| Challenges |
1. According to the cave bear passage below, who defined the species Ursus spelaeus, and in what year?
2. Carry on the cave bear passage below, starting right after its final sentence.

| Selected extract |
________________________

The species Ursus spelaeus was defined by Johann Christian Rosenmüller in his PhD thesis in 1794. Thanks to the great abundance of its remains at numerous sites throughout Europe and western Asia, it has become one of the best-known extinct species. The cave bear is one of the biggest carnivorous mammals ever to have existed, similar in body mass to the recent polar bear (Viranta 1994). It displays clear sexual dimorphism, evident both in its estimated body size and in the ratios of the various skeletal elements, above all in the size of the canines, with the males of the species having considerably larger canines (Kurtén 1976). Traditionally, the cave bear was considered to have been mainly a plant-eating animal from its specialized dentition and the intense wear generally shown by its molars (Grandal d’Anglade & López-González, 2005). This hypothesis is supported by stable isotope analysis, which can indicate the diet of extinct animals (Vila Taboada et al. 2001). Recent studies in taphonomy, isotope analysis, ecomorphology and dental microwear, however, suggest a certain element of meat in its diet (Pinto-Llona 2013) and at least occasional scavenging (Rabal-Garcés et al. 2012).

 

The cave bear hibernated in mountain caves (Nelson et al. 1998) in temperate or cold woodland. This use of caves put it in direct competition with human beings, and it was sometimes even hunted (Münzel & Conard 2004). The species U. spelaeus lived in Europe and the westernmost region of Asia, and existed for the greater part of the upper Pleistocene. It is generally thought to have appeared at the beginning of the last interglacial (MIS 5) around 127,000 years ago, and to have gone extinct roughly 24,000 years ago (Pacher & Stuart 2009). In the Iberian Peninsula, U. spelaeus dispersed over the whole of the northern margin from Galicia to Catalonia, as well as part of the central region (Torres Pérez-Hidalgo, 1984).

________________________

(Rows on where targets show up)
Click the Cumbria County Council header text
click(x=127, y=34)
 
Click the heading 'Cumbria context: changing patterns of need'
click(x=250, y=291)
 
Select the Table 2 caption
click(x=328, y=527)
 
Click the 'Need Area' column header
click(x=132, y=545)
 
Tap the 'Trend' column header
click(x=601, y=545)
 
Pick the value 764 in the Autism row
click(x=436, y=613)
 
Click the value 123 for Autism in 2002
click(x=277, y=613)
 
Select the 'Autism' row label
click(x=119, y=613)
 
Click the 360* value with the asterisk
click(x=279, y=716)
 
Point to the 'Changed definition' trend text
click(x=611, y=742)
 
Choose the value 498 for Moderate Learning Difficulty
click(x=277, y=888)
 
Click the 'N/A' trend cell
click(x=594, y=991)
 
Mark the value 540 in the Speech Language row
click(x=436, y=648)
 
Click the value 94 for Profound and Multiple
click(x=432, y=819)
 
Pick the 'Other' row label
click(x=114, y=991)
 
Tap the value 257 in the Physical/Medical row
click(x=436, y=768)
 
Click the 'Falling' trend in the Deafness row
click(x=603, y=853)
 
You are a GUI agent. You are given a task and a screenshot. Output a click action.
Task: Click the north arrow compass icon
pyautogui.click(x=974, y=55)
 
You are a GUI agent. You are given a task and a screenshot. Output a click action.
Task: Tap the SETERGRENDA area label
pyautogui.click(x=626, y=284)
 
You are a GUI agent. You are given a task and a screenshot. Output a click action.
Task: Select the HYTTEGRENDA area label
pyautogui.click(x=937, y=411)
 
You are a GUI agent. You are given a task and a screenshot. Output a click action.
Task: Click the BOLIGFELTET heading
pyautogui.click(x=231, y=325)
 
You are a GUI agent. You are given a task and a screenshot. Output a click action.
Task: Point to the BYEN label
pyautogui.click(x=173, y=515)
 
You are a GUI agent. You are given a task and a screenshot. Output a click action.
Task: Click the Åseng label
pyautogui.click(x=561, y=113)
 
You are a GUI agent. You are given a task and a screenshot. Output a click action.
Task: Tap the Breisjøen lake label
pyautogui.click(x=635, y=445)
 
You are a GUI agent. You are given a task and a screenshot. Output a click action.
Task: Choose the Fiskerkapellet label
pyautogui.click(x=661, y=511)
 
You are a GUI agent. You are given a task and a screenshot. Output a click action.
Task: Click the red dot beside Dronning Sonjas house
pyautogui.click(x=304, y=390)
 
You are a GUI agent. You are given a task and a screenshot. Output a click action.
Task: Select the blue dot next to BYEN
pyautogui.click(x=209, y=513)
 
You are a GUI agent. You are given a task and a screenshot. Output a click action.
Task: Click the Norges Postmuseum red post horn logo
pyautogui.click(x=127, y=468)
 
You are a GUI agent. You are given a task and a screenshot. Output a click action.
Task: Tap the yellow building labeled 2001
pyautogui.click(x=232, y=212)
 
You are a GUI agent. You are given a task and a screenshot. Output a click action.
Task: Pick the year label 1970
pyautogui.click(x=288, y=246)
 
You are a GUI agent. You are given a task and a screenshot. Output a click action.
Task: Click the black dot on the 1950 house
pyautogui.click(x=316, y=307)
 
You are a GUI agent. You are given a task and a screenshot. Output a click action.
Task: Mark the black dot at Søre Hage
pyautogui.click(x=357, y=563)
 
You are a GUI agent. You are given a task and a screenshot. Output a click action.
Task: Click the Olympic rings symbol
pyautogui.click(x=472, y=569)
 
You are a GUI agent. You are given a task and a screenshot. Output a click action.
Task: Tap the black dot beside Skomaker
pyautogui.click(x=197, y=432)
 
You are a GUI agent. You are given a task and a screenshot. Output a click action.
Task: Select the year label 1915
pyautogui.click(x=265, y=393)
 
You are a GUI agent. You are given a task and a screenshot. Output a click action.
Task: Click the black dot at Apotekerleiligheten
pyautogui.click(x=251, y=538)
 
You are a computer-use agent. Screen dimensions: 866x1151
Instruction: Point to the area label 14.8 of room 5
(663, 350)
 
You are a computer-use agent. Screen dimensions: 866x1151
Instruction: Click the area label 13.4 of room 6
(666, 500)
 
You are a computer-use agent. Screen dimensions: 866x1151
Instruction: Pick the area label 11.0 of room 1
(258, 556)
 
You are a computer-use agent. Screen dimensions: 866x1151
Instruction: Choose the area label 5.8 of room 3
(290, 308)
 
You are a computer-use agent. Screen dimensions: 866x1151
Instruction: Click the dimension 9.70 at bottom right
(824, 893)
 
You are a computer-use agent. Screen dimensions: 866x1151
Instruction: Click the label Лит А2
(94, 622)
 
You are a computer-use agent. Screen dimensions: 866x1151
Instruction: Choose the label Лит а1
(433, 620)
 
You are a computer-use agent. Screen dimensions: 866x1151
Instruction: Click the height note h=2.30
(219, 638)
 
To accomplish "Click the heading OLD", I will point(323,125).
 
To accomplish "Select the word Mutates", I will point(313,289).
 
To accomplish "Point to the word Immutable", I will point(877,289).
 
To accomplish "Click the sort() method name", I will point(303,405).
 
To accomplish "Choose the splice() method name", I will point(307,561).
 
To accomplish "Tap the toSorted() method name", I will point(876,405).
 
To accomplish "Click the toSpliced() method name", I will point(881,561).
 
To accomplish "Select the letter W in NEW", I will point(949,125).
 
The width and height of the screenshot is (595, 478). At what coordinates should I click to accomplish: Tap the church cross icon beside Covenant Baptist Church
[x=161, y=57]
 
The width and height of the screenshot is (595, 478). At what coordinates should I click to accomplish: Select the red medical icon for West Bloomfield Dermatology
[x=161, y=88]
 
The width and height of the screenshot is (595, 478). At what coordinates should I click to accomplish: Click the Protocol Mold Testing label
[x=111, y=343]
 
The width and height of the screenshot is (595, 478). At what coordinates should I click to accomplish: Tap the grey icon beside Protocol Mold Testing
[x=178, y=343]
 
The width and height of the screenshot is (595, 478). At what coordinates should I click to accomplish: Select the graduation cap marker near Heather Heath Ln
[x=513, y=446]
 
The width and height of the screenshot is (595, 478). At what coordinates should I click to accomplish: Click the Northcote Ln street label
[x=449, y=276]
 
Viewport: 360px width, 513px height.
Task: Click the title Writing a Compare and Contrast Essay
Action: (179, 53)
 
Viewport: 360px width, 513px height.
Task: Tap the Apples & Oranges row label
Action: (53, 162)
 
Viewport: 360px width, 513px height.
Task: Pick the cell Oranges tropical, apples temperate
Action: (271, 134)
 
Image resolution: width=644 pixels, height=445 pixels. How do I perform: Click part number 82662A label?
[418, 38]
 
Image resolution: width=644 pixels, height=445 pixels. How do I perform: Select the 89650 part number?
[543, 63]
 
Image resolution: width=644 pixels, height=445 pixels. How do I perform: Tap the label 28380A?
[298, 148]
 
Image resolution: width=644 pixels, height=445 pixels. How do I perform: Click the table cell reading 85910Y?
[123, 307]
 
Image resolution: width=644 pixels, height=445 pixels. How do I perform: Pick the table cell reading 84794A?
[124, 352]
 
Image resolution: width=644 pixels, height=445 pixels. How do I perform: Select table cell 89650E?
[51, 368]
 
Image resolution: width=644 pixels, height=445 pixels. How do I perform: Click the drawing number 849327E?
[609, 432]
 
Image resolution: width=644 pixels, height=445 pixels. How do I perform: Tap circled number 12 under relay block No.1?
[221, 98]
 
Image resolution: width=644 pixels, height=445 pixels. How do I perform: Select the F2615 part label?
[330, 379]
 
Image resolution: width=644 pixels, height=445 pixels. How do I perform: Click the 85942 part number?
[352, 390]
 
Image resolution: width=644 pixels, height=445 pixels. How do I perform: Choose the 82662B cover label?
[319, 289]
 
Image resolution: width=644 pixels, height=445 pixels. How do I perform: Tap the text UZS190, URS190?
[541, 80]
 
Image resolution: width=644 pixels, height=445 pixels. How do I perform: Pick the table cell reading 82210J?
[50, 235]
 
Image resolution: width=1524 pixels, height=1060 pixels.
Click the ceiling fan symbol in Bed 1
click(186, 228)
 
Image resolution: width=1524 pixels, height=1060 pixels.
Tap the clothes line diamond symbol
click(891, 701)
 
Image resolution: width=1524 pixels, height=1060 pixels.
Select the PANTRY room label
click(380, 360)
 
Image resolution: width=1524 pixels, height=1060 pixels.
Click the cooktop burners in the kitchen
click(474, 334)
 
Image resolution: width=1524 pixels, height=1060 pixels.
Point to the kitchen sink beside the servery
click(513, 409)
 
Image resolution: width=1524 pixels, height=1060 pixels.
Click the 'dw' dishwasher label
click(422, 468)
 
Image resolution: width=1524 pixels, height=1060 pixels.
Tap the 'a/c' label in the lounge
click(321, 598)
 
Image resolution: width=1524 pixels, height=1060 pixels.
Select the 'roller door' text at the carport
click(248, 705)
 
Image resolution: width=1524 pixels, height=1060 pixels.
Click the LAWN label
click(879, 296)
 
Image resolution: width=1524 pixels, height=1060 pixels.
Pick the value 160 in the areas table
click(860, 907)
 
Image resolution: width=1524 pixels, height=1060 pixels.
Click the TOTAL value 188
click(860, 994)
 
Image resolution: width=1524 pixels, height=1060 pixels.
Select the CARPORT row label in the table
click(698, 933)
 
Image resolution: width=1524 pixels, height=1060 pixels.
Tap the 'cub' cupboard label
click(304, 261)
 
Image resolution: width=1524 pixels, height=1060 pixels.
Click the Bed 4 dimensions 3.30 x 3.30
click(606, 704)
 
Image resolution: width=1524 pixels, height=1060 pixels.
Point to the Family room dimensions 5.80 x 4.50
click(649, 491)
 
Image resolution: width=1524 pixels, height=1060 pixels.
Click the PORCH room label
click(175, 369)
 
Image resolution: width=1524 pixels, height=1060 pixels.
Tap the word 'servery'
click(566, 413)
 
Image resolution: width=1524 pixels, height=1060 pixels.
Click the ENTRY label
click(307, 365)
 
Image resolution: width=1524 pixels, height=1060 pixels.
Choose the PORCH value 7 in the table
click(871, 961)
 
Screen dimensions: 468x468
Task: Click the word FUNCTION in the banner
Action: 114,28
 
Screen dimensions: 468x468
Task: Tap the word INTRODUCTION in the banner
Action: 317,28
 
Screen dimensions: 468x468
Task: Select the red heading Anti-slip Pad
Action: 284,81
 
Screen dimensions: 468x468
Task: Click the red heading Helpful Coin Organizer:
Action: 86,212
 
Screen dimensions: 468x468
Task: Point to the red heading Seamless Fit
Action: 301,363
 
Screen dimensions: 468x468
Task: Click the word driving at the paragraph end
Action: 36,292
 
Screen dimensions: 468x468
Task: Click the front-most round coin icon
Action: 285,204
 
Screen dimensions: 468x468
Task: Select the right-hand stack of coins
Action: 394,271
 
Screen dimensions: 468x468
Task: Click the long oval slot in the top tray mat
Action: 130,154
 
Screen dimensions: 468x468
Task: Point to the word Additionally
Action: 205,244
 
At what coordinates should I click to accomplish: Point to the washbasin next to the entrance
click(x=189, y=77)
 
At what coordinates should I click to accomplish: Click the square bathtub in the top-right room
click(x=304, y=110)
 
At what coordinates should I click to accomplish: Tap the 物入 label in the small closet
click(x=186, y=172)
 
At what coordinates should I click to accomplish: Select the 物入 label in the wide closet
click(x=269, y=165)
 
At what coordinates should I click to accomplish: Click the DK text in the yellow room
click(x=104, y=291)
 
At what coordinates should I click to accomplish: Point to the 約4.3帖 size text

________________________

| Answers |
1. Johann Christian Rosenmüller defined it in 1794.

2.
The Tella Cave Bear

 Coro Tracito is a major site in the Iberian Peninsula, being the only one with abundant remains of U. spelaeus in the central area of the Spanish Pyrenees. More than 5000 bones belonging to this species have been recovered. These include both cranial and postcranial remains from adult, infant and neonate individuals, and comprise complete bones, fragmented bones and splinters (Fig. 4). There are bones from the entire skeleton, including ear bones. Bones have been recognized from at least 43 individuals, 17 of which are adults and 26 juveniles. Of the adult bones, 53% belong to females, and 47% to males. However, more identifiable bones have been recovered belonging to adult individuals than to juveniles, because the latter display greater fragility and are therefore not as well preserved in the site (Rabal Garcés 2013).

 

Figure 4. Examples of Ursus spelaeus bones from Coro Tracito Cave with many perforations and other teeth marks due to modifications attributed presumably to the cave bears themselves. A) adult hip, B) adult humerus, C) proximal fragment of adult femur, D) adult cervical vertebrae, E) distal fragment of juvenile femur.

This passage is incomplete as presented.